SELECTED EXTRACT:
::::

The preselection of Thiel, with her experience of the working conditions endured by mining workers suggests that the ALP is intending to fight for votes in this area consistent with their nationwide policy to restore fairness to terms of employment. This is a very transient workforce and would now include very few of those workers who might have been spooked by Latham’s policy fiasco in Tasmania in the last few days before the 2004 election. Someone who could mix with the current workforce might be able to influence policy enough to bring a few of these votes back to Labor.
Kalgoorlie is a seat that Federal Labor has treated fairly shabbily since Graeme Campbell turned feral on Paul Keating. As if to punish everyone again, Latham’s Labor made zero attempts to help the local candidate in 2004. If Rudd and his advisors are smarter than that then they should be having a good look at this seat and including it in their itineraries.
The types that the ALP needs to win over in this seat would find commonalities with similar groups in other semi-marginal seats around Australia.
A real concern here is the apparently greater than ever active disenfranchisement of Aboriginal people, now compounded by the new re-enrolment and enrolment requirements. Based on expressed voter sentiment one might suspect that this lost vote would be conservatively 75% Labor. It is very difficult to gauge what the swing would be if these people all actually got a vote. I’d guess at about 6% of the overall vote which would mean at least a 4.5% swing to the ALP which would make Kalgoorlie very marginal. Sadly many of this group of Australians will be denied their voice thanks to the government’s new electoral rules.
Really, Kalgoorlie is one of the provincial / rural seats that the Howard government has badly neglected. It is ripe for the picking for Labor in 2007 if they go about it seriously.
If the ALP don’t win Kalgoolie they wont win Government for its the sort of seat that should be won on IR and if that issue doesn’t deliver this seat then it doesn’t go well for the ALP in other Industrial based seats.
I don’t think Australia’s Business community has a Master and Servant attitude from what I understand the Government came up with these laws without much time given to talking to Business.
This in part explains the Business communities apathy towards Howard wanting them to commit to campaigning for these Laws.

::::

MATERIAL SUPPLIED:
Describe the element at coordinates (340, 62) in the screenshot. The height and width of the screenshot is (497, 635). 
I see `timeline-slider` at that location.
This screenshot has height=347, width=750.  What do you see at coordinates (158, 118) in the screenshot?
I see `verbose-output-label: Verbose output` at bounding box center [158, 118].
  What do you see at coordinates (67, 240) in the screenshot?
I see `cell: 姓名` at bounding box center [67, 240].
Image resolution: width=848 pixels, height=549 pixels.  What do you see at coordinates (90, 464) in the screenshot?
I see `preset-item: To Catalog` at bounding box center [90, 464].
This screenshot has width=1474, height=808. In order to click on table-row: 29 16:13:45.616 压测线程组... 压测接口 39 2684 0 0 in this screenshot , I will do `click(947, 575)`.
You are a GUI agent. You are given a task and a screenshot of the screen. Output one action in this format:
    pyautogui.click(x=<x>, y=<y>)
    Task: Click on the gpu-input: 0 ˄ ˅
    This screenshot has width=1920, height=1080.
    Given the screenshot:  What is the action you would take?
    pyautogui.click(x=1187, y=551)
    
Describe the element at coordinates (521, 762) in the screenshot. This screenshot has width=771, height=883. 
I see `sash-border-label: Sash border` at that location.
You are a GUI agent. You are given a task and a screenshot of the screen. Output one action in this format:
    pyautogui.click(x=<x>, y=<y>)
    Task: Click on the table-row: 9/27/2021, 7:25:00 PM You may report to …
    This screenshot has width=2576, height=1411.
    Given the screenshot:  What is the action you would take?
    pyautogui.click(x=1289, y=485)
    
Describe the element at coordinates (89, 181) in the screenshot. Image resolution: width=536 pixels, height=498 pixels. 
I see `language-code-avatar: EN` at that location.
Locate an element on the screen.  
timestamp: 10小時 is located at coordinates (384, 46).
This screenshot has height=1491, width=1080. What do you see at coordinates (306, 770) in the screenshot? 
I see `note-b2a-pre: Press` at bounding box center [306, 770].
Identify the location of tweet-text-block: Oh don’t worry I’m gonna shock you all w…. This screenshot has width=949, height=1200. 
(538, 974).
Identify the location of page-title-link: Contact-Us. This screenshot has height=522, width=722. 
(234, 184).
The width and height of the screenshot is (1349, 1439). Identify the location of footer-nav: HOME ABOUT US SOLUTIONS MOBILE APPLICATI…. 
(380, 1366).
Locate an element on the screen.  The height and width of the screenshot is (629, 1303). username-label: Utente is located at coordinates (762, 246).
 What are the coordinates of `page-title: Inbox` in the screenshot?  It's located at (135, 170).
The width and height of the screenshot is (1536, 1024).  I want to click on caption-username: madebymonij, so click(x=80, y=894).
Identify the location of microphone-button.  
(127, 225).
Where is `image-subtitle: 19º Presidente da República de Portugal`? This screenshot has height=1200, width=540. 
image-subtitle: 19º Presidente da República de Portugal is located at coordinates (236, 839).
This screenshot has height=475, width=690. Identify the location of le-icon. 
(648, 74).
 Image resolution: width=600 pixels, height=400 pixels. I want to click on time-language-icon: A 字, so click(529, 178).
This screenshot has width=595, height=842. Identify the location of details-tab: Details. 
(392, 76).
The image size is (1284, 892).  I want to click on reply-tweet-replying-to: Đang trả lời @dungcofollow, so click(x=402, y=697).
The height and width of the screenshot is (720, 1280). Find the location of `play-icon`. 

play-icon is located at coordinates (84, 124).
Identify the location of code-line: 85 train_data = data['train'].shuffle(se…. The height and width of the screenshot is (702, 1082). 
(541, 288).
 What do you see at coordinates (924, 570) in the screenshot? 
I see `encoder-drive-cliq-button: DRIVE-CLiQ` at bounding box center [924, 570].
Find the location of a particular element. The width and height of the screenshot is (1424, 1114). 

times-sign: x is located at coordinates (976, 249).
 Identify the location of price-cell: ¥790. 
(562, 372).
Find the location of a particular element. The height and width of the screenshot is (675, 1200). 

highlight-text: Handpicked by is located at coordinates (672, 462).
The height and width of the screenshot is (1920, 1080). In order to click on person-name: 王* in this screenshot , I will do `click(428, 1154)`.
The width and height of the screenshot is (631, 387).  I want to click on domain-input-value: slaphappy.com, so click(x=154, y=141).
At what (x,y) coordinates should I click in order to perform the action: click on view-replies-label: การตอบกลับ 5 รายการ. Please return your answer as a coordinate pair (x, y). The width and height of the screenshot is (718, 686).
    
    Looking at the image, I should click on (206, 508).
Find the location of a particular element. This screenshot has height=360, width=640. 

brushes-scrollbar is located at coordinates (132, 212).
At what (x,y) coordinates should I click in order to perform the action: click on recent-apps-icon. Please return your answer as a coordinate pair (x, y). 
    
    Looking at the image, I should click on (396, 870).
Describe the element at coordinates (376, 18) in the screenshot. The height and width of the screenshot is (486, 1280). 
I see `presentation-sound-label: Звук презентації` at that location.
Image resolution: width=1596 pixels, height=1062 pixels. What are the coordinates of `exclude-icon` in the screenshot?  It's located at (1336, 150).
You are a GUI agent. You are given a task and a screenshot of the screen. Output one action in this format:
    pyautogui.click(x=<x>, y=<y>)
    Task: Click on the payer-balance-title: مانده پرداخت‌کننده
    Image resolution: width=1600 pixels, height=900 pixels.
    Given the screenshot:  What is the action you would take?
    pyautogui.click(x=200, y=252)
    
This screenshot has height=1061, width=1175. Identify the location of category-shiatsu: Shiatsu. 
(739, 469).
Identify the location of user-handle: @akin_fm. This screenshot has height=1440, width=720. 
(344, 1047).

::::

ASSIGNED TASK 1:
In the commentary on the Kalgoorlie seat, why does the preselection of Thiel suggest the ALP intends to fight for votes in the area? Please answer in one to three sentences.
ASSIGNED TASK 2:
According to the Kalgoorlie commentary, how much effort did Latham's Labor make to help the local candidate in 2004?
ASSIGNED TASK 3:
Go on with the Kalgoorlie seat commentary, starting after its final sentence.

TASK ANSWER 1:
Thiel has experience of the working conditions endured by mining workers, which is consistent with the ALP's nationwide policy to restore fairness to terms of employment. Someone who could mix with the current workforce might influence policy enough to bring some votes back to Labor.

TASK ANSWER 2:
It made zero attempts to help the local candidate.

TASK ANSWER 3:
I have ad slogan for the ALP
HOWARD’S LAW the Law is an ass so give him a kick in the ass
Toobee said: Either poll analysis is an inexact art, or one mastered by the technoginally gifted or paranoid schizophenic, or either/both. Possibly both.
Who on this site is willing to confess to either or both of these things? 🙂
Greetings from Berlin, comrades, no doubt you have missed me. Well we were all wrong about the French election, non? Both Sarko and Sego did better than expected. It looks like Sarko will win, mais deux semaines sont un tres long temp dans les politiques, as they say. One good outcome is that the PCF can finally be pronounced completement foutred.
On Kalgoorlie, I disagree with bmwofoz. Labor probably won´t it and doesn´t need to win it. As I think I noted before, the seat is 16% indigenous and a lot of them will be disfranchised by the new electoral law, as was its intent. Also I can´t see the very well paid mining workers giving up their lucrative AWAs – they are new aristocracy of labour and they like being so. If WA Labor can win Stirling, Hasluck and Canning they will have done their duty.
Guten nacht
What the ALP should do is run both Sharon Thiel and Paul Robson as candidates in Kalgoorlie, thereby garnering a personal vote in both the Pilbara and Kalgoorlie areas of a gargantuan electorate. But that’s a bit of lateral thinking which is beyond them, sadly.
Hi Phil,
That was an old Country Party trick – but as far as I know it rarely contributed. I can’t think of any instances of the Nationals doing it. The risk of leakage is great.
That really is a brilliant idea, Phil. Do AEC rules prevent a party from endorsing two candidates in the same Division?
The Decoy Effect theory is described here:
http://www.washingtonpost.com/wp-dyn/content/article/2007/04/01/AR2007040100973.html
The CLP in the Northern Territory sometimes runs two candidates in the one seat, usually one white and one Aboriginal. This takes advantage of the fact that candidate photos appear on NT ballot papers due to high levels of illiteracy in remote communities. In the Sturt by-election last year they ran two Aboriginal candidates from different communities/linguistic groups, though a fat lot of good it did them.
Adam: Wie lang bist du dort?
Ich hoffe, dab du nicht die Bundeswahl vermibt.
Auf Wiedersehen fur jetzt.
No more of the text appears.